▸ Supplied entries
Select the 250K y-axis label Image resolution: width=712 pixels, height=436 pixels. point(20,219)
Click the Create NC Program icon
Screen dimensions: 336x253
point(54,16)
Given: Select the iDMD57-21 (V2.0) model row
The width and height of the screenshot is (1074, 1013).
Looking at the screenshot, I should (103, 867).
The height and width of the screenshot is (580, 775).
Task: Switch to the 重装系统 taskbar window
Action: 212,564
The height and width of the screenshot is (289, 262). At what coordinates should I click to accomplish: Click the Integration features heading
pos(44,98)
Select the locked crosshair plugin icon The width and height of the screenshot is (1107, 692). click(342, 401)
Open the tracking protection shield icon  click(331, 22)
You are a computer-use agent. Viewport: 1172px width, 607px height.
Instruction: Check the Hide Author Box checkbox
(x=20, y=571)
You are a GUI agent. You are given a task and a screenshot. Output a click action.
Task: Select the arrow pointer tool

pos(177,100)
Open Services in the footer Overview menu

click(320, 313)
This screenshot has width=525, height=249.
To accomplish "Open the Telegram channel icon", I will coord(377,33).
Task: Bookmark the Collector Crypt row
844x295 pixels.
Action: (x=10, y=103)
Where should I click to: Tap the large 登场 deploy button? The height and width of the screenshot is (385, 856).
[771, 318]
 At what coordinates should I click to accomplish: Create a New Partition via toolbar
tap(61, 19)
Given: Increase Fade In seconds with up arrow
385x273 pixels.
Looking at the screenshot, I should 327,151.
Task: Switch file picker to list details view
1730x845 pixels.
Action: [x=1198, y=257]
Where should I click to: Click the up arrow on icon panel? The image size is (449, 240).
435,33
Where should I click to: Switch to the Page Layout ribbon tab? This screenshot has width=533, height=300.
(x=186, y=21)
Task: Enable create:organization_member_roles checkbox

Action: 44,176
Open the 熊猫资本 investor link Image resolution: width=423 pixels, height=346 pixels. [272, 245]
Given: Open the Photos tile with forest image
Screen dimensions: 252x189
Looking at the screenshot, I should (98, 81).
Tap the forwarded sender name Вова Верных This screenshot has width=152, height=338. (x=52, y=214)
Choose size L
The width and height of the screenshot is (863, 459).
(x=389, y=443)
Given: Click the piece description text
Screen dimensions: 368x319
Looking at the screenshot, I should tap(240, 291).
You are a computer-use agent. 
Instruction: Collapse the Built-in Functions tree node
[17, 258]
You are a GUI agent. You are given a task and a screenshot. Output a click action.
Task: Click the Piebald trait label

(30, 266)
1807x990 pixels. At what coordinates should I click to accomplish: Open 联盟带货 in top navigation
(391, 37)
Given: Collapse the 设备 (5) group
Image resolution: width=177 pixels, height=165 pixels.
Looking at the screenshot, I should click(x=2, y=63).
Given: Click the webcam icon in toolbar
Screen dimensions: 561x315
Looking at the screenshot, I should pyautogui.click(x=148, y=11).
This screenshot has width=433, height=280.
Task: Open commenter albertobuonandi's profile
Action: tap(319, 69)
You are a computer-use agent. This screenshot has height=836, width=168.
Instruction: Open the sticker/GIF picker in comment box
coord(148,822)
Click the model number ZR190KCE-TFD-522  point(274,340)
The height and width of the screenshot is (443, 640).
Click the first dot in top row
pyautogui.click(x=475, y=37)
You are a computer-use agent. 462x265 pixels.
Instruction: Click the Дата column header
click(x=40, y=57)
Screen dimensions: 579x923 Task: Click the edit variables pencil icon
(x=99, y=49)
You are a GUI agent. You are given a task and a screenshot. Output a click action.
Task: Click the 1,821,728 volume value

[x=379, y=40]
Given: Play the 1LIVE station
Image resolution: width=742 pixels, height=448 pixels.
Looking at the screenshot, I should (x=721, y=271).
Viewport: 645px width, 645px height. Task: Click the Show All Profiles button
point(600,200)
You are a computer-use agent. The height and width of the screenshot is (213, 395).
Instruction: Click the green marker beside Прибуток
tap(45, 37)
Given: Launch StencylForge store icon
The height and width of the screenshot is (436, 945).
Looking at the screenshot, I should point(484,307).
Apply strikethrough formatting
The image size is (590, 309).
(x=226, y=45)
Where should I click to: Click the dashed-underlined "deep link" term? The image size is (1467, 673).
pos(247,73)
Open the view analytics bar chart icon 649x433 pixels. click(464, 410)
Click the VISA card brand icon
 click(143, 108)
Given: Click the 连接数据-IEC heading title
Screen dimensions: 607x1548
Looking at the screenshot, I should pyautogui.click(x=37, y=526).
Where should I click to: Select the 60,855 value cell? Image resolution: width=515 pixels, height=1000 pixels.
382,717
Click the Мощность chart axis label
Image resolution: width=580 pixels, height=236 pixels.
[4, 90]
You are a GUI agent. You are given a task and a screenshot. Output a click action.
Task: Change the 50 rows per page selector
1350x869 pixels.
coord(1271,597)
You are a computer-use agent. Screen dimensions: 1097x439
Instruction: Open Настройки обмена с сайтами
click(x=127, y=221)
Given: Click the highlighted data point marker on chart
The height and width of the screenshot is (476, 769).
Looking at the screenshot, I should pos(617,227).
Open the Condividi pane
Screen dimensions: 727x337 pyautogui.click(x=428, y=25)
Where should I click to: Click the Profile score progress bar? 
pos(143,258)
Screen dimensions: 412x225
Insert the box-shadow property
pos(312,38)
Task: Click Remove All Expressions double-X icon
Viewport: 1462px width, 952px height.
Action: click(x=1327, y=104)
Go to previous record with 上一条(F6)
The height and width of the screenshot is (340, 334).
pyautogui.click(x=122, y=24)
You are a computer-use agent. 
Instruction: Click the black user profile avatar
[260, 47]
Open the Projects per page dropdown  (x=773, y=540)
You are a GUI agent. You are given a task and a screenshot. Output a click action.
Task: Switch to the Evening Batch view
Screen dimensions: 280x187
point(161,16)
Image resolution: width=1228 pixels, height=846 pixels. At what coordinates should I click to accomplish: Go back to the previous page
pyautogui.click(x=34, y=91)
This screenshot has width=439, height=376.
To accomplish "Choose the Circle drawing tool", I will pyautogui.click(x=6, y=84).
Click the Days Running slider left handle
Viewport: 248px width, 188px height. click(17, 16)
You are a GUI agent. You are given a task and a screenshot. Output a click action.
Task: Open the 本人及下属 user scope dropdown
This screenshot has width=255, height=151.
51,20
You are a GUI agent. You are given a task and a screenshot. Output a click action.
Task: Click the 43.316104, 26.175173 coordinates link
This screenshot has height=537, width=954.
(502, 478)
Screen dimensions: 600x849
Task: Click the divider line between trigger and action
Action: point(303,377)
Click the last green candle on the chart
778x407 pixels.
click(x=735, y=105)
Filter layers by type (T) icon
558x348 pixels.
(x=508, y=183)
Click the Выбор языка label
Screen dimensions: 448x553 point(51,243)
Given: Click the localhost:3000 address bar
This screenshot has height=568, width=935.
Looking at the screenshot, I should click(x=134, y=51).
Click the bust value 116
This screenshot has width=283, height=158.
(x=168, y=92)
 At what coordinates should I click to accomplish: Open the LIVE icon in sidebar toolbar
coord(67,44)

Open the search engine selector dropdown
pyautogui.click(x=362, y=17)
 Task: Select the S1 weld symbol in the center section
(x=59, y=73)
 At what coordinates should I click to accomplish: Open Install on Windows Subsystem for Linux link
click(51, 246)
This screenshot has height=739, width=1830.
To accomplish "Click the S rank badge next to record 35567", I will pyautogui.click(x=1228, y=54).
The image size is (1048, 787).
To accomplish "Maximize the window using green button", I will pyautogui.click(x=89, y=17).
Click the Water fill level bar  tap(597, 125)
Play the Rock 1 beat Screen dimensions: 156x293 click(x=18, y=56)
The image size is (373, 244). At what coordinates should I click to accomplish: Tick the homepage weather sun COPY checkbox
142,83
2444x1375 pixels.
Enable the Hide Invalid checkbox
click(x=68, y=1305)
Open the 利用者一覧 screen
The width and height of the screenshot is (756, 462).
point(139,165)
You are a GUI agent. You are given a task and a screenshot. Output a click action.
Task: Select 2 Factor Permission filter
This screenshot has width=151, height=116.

▸ Exercise directions
Search the preceding listing for "computer", then copy every line that holds it.

▸ Answer for the task
You are a computer-use agent. Viewport: 1172px width, 607px height.
You are a computer-use agent. 
You are a computer-use agent. This screenshot has height=836, width=168.
You are a computer-use agent. 462x265 pixels.
You are a computer-use agent. The height and width of the screenshot is (213, 395).
You are a computer-use agent. Screen dimensions: 1097x439
You are a computer-use agent. 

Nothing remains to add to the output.